[Parts of the exercise]:
1. Translate the sentence "Nothing touches that beautiful performance." from the forum thread below into French.
2. Please decide whether each statement agrees with the forum thread below, answering yes or no and quoting the words that decide it: (a) Kurt Herbert Adler and Rudolf Bing were both Austrian. (b) MAS voted for Tebaldi. (c) Stella took part in the contest.
3. According to the forum thread below, who was the Intendant of the San Francisco Opera at its zenith?

[Excerpted text]:
▬▬▬

# Final Round:Come in quest´ora bruna. Gheorghiu, Freni, Te Kanawa, Tebaldi



## Seattleoperafan (Mar 24, 2013)

We had a tie that beat out Farrell, who people seemed to go crazy over. You never know.


----------



## MAS (Apr 15, 2015)

I voted for two of the finalists, Gheorghiu and Te Kanawa. The latter was my first encounter with the role and the opera in San Francisco and captivated me completely. Memories are powerful. Plus, the Te Kanawa voice as recorded has a bit more glamor than Gheorghiu’s.


----------



## Seattleoperafan (Mar 24, 2013)

MAS said:


> I voted for two of the finalists, Gheorghiu and Te Kanawa. The latter was my first encounter with the role and the opera in San Francisco and captivated me completely. Memories are powerful. Plus, the Te Kanawa voice as recorded has a bit more glamor than Gheorghiu’s.


You were so lucky to hear so many wonderful singers in person!!!


----------



## Woodduck (Mar 17, 2014)

I see a three way tie between Farrell, Freni and Te Kanawa in round 2. Why isn't she here?


----------



## MAS (Apr 15, 2015)

Woodduck said:


> I see a three way tie between Farrell, Freni and Te Kanawa in round 2. Why isn't she here?


It wasn’t so when I checked this morning.


----------



## ColdGenius (9 mo ago)

I did it. 😁 I was scares of time previous several days.


----------



## MAS (Apr 15, 2015)

Seattleoperafan said:


> You were so lucky to hear so many wonderful singers in person!!!


No one knows it better than I how lucky we were that the San Francisco Opera was such a strong company. The _Intendant _at its zenith was Kurt Herbert Adler, who had the same _animus _that Rudolf Bing had (they were both Austrian) and a European tradition, and knew how to attract artists to his company. A lot of them were very loyal to him.


----------



## Op.123 (Mar 25, 2013)

This is a little lackluster for a finale. None would be my pick but as it is I'll gone with Tebaldi. Farrell would have been better, or even Stella who wasn't present in the contest but recorded a beautiful version on the early Cetra recording.


----------



## nina foresti (Mar 11, 2014)

Easy pickin's.
There's Gheorghiu and then there's all the rest.
Nothing touches that beautiful performance. What a stunning voice - and that last high note and held ending are exceptional as well. For me, it's a runaway.


----------



## Francasacchi (7 mo ago)

Op.123 said:


> This is a little lackluster for a finale. None would be my pick but as it is I'll gone with Tebaldi. Farrell would have been better, or even Stella who wasn't present in the contest but recorded a beautiful version on the early Cetra recording.


I voted for Tebaldi.


----------



## Woodduck (Mar 17, 2014)

Gheorghiu is the most interesting one here. Farrell would have been my pick.


----------



## Seattleoperafan (Mar 24, 2013)

Op.123 said:


> This is a little lackluster for a finale. None would be my pick but as it is I'll gone with Tebaldi. Farrell would have been better, or even Stella who wasn't present in the contest but recorded a beautiful version on the early Cetra recording.

▬▬▬

Document and screenshot pointing entries
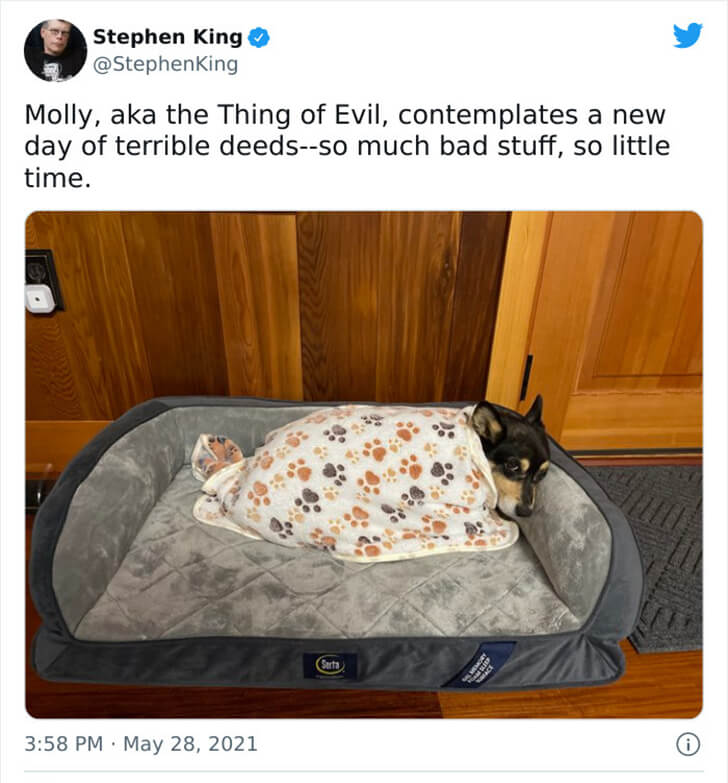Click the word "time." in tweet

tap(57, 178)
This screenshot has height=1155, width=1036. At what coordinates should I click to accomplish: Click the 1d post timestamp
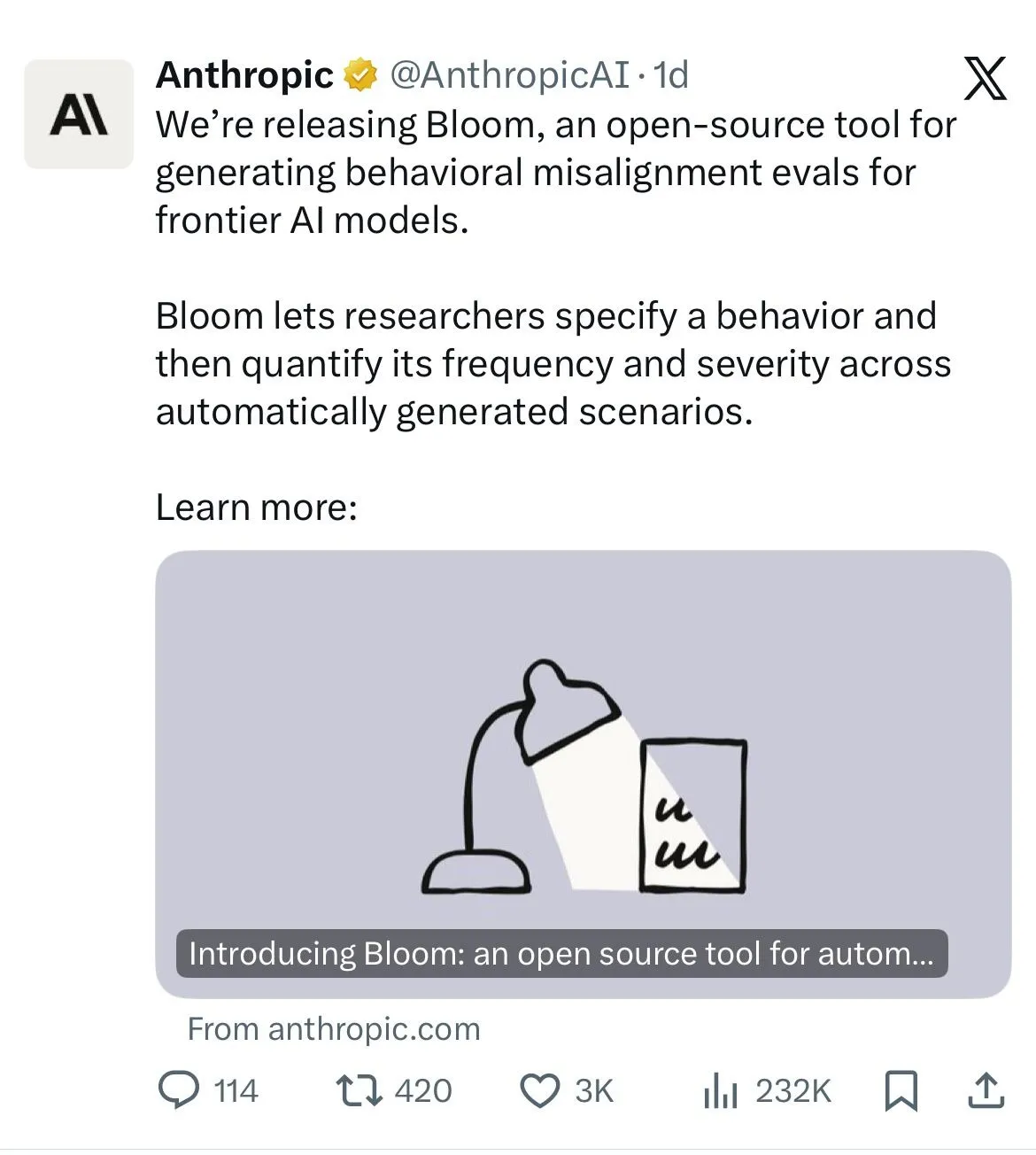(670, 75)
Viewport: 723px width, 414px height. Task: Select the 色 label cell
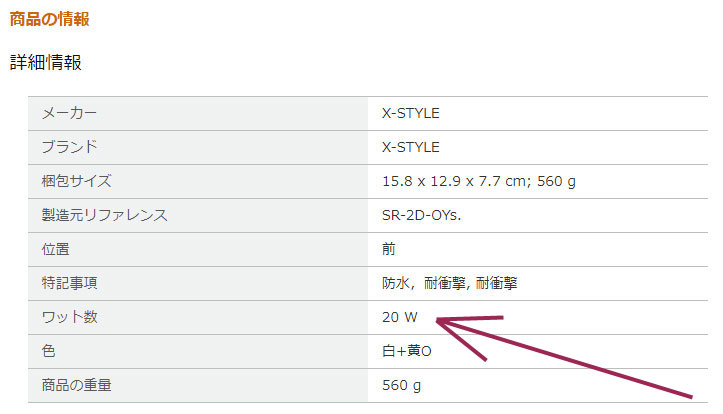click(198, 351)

▬▬▬

[Results for the exercise]:
1. Rien n'égale cette belle interprétation.

2.
(a) Yes: "they were both Austrian"
(b) No: "I voted for two of the finalists, Gheorghiu and Te Kanawa."
(c) No: "Stella who wasn't present in the contest"

3. Kurt Herbert Adler